- _How to complete this task_: Write out only the final part of the records below. It begins with the line that contains "Viewport: 293px width, 188px height." and ends with the last line.

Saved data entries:
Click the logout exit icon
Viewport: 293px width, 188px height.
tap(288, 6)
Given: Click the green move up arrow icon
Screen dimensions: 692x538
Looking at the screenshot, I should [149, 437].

- _Exercise response_:
Viewport: 293px width, 188px height.
tap(288, 6)
Given: Click the green move up arrow icon
Screen dimensions: 692x538
Looking at the screenshot, I should [149, 437].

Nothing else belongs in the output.